My Win10 gaming PC has M$ Cortana, but I disabled that. My hdtv is old but I watch most my content on my PC. Seems most new TV's now are voice enabled.

My Car is the only place I use voice, voice dialing.

Wonder how many people really need or want voice-enabled speakers in their homes.

I'm not a huge fan of voice either, but I find this stat fascinating. Why wouldn't Google just put one in every home for free. Who would go Amazon at that point (not to say one is better than the other).
>Who would go Amazon at that point

People who want to buy things other than nexus phones? Google isn't a retailer of anything except their own hardware as far as I know. Is something very different in the USA on this front?

I should have clarified better - who would go to Amazon for their voice products, e.g., Alexa
For that I have no idea. I don't understand why anyone would have voice products in their house. If google gave me a free home mini I would drop it in the bin without a second thought.
Yes! Let's put microphones in every single household in the US. That way, then it just becomes sooooo easy to pass a law for the company (in this case Google), to collaborate via a National Security Letter to make any feed available.

I can imagine the NSA and FBI salivating over the mere idea of this.

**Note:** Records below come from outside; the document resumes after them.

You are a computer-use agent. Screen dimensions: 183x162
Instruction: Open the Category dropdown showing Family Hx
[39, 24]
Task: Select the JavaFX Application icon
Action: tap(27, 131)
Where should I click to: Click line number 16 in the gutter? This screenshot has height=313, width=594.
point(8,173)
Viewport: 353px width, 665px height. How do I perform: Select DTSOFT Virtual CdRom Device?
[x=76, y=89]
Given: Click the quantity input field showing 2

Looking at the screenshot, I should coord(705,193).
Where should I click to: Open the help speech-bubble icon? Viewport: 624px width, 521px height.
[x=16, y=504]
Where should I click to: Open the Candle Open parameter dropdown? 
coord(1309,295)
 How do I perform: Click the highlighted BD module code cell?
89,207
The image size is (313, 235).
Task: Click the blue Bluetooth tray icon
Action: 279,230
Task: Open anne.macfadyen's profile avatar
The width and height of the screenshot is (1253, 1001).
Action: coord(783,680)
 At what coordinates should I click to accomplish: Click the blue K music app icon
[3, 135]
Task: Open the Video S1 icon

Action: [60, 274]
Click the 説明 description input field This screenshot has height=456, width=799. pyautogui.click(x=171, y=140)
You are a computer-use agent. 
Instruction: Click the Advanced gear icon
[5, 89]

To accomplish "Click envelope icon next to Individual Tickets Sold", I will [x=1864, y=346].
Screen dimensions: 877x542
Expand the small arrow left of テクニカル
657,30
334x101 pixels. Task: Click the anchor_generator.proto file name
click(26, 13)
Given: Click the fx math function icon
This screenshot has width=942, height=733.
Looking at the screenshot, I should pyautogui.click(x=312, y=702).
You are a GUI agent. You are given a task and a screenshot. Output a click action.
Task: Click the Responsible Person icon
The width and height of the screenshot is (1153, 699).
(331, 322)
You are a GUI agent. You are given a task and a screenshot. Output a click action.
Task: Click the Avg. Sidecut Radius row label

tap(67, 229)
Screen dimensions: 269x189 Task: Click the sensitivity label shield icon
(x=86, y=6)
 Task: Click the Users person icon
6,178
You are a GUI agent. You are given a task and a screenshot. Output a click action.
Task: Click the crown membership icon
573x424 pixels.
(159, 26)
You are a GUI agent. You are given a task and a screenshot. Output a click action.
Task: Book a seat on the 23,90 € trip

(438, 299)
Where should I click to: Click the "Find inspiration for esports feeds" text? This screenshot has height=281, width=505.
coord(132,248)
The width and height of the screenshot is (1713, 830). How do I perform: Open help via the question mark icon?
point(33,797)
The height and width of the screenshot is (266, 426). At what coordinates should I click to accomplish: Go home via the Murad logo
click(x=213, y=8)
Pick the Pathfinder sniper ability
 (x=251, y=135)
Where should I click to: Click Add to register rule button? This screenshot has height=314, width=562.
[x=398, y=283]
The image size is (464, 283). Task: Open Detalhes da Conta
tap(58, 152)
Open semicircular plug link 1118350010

We're already carrying microphones around in our pockets. Do the speaker microphones really make the situation worse? When it is almost guaranteed that there is already multiple microphones present.
I would say they do. For instance, if I got a Google Home it would be the only non-Apple device with a microphone in my apartment, making gov access significantly easier.
Do you really think isolating yourself to the Apple ecosystem makes you more secure? If so: how do you qualify that?
Selling hardware below manufacturing cost in order to undercut competition. Isn't that called "dumping"? Wouldn't that be an anti-trust issue?